CHINA’S second-largest wind turbine maker, Xinjiang Goldwind Science & Technology, has pulled its up-to-$1.2bn (£814m) initial public offering, the fifth Hong Kong IPO shelved since last month.
With around $3.8bn in public offerings pulled from the Hong Kong Stock Exchange in the last few weeks, the dead deals reveal the impact of the sharp drop in China’s stock markets and the global fears surrounding the Eurozone debt crisis.
The pile of discarded IPOs are crushing investor sentiment ahead of the Agricultural Bank of China’s mid-July deal, a deal that could exceed $22bn and be the largest IPO ever.
A source, who was directly involved with the deal but unauthorised to speak publicly on the matter, said the retail portion of Goldwind’s IPO was under-subscribed.
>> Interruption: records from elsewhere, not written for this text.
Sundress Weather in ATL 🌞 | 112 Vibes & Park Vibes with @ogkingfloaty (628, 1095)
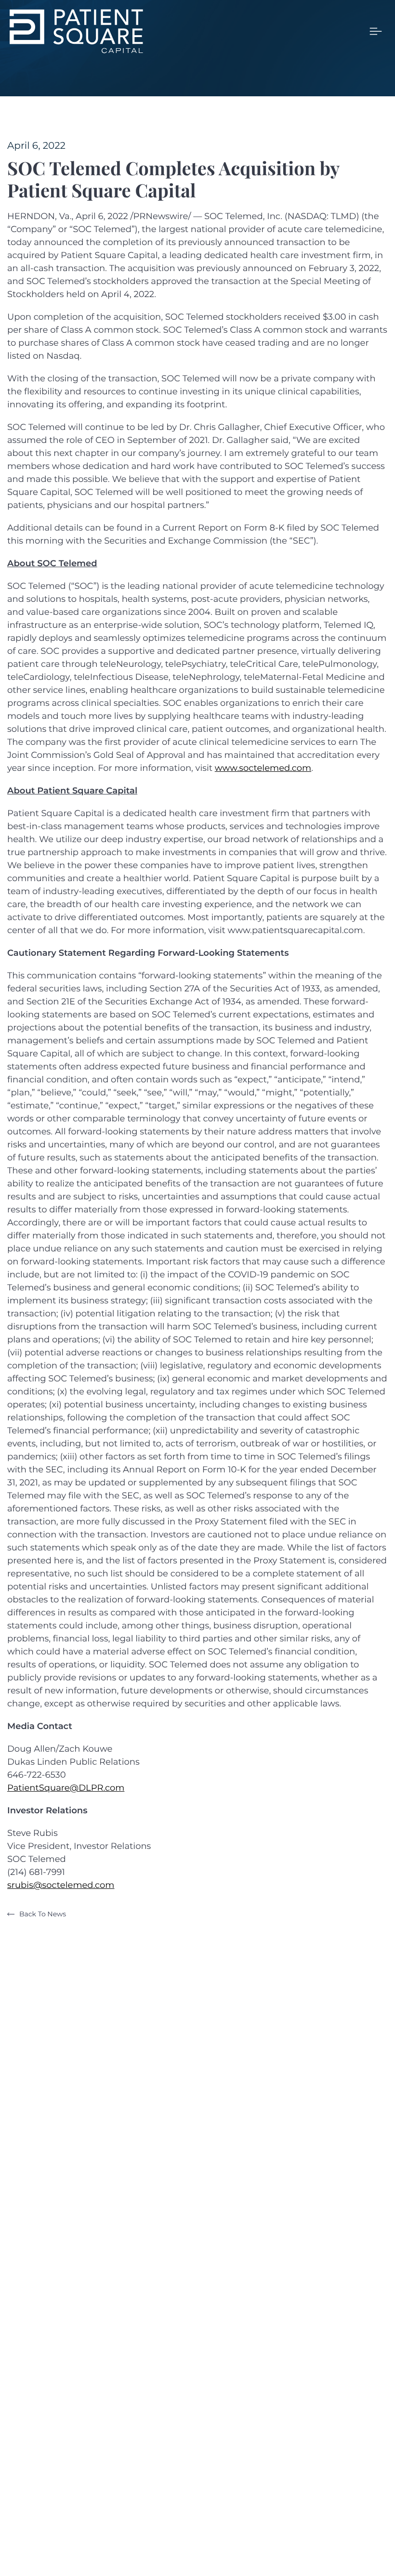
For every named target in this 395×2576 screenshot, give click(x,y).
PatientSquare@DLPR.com (65, 1787)
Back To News (42, 1914)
Goldwind planned to offer 395.3bn shares, or 15 per cent of the company, with an indicative price range of HK$19.8 (£1.72) to HK$23 per share.
Last month, Russia’s Strikeforce Mining & Resources and China Tian Yuan Mining were among the deals yanked from the IPO process, with Swire Pacific’s property arm shelving its $2.7bn IPO plan on 6 May.
Goldwind’s trading debut was originally set for 22 June, under the symbol “2208”. CICC, Citigroup and Credit Suisse were handling the deal.
China’s Shanghai benchmark stock index is one of the world’s worst performers this year, falling 22 per cent since the government introduced measures to cool property prices in mid-April.
That, coupled with the euro sovereign debt crisis, has weighed on the initial public offering market in Hong Kong, which was home to the most IPOs globally last year.
The Agricultural Bank of China began its premarketing period yesterday, at a time when the market is digesting yet another pulled IPO.
Flotations have also been pulled in London. New Look, Travelport and Merline Entertainments cancelled IPOs earlier this year.